Rewrite all the rows below, replacing "accomplish" with "complete" and leaving everything else unchanged. Leave the pictures out of your answer.

::: STORED RECORDS

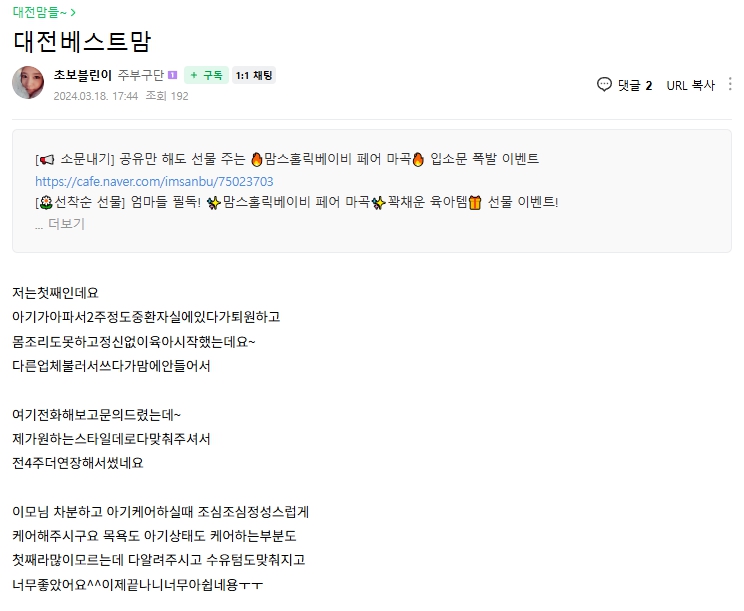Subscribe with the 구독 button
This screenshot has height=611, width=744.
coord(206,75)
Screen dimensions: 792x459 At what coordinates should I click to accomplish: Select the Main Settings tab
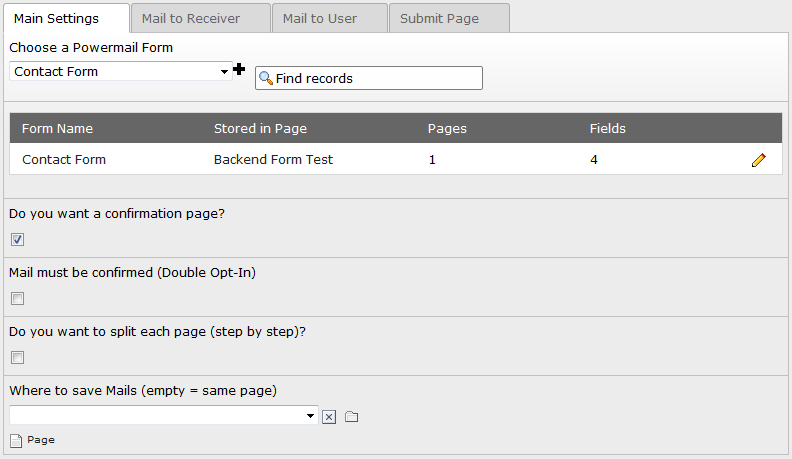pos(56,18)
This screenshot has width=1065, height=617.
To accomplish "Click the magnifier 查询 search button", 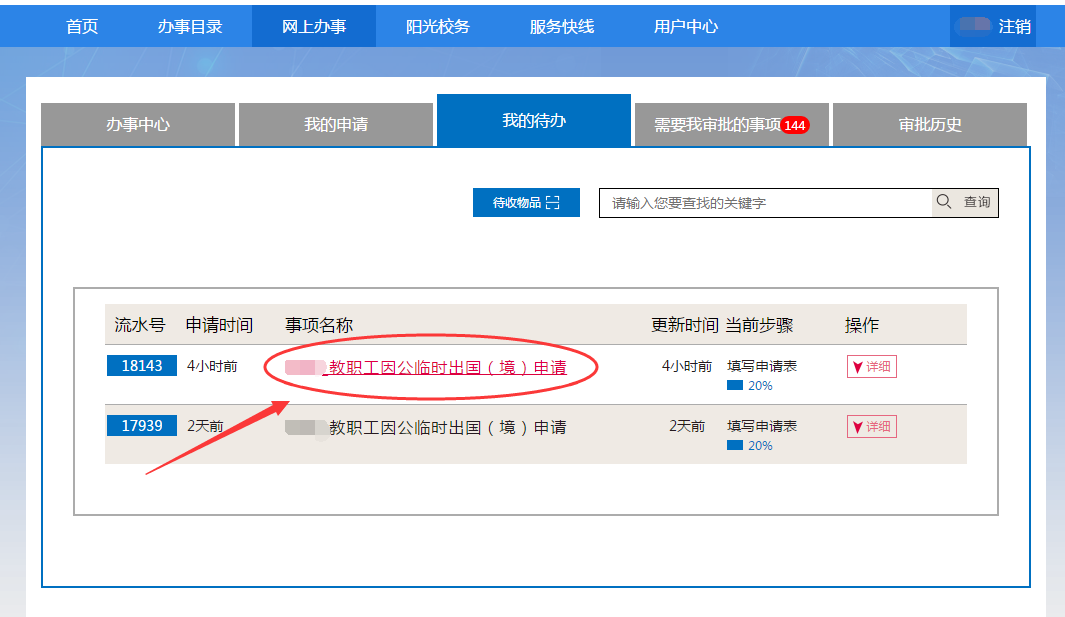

::::::

[SOLUTION TO THE EXERCISE]
Subscribe with the 구독 button
This screenshot has height=611, width=744.
coord(206,75)
Screen dimensions: 792x459 At what coordinates should I click to complete: Select the Main Settings tab
pos(56,18)
This screenshot has width=1065, height=617.
To complete "Click the magnifier 查询 search button", 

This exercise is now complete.